TASK DETAILS:
Retype the line with "Delete the delete_allerts" exactly. Then retype every line after it through the end of the entries below, and nothing more, leaving out pictures.

ENTRIES PROVIDED:

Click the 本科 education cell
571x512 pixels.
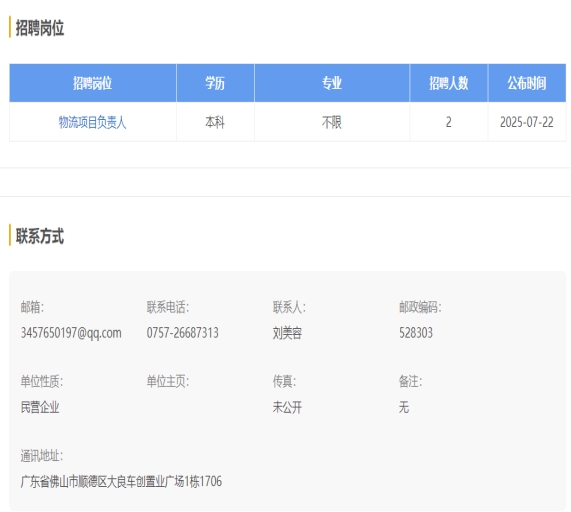click(215, 122)
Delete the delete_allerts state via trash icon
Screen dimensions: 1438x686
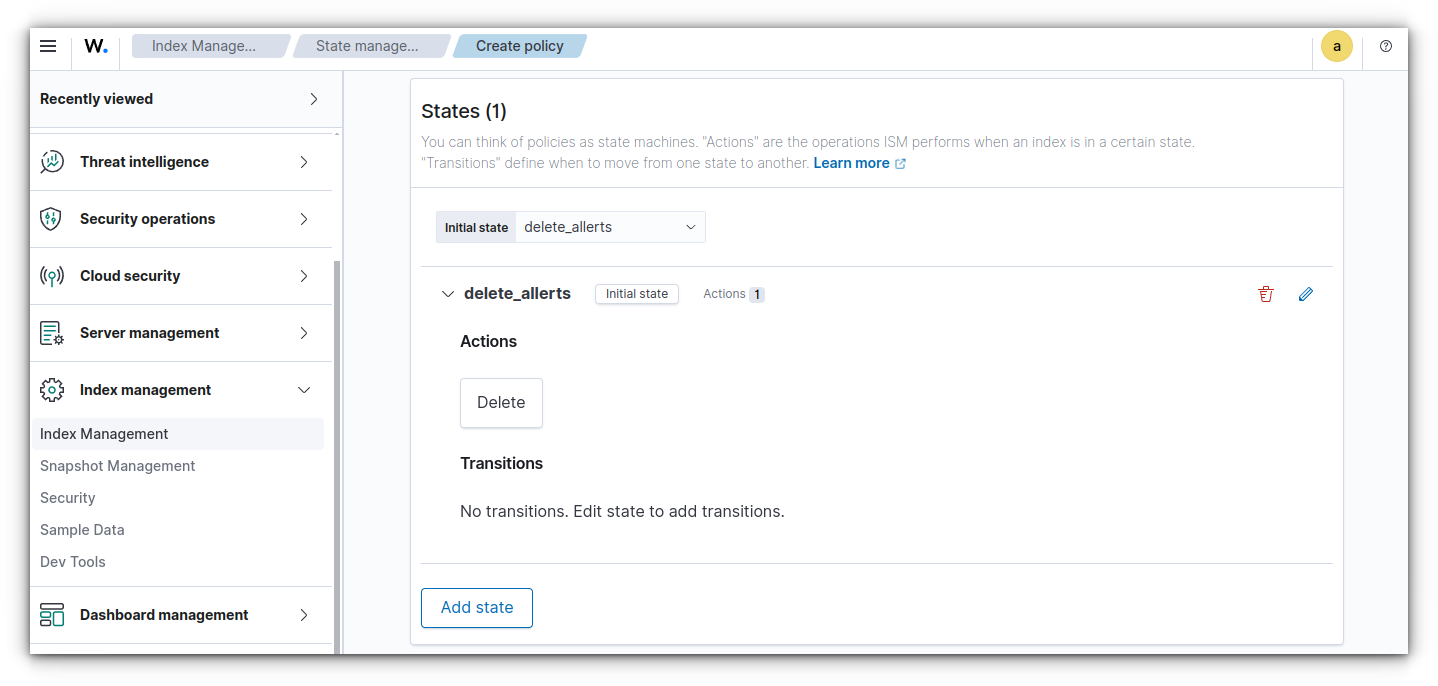[1266, 294]
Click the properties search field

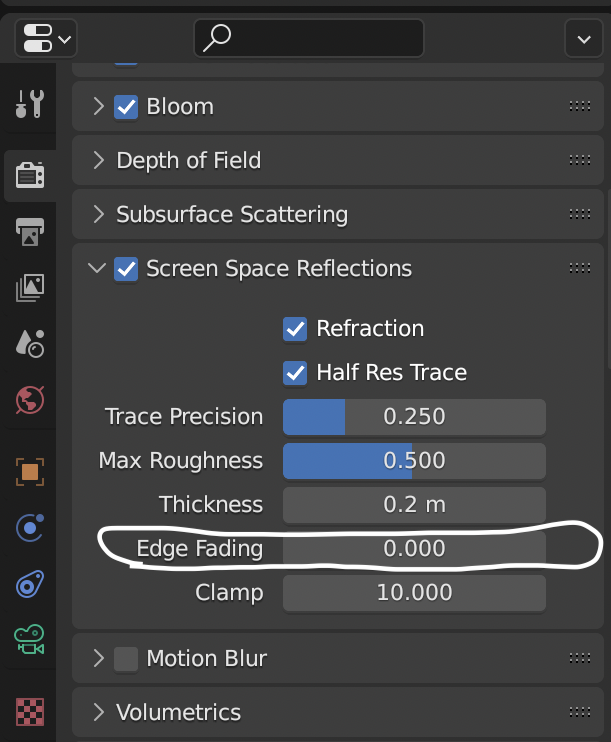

REPLY:
Delete the delete_allerts state via trash icon
Screen dimensions: 1438x686
[1266, 294]
Click the properties search field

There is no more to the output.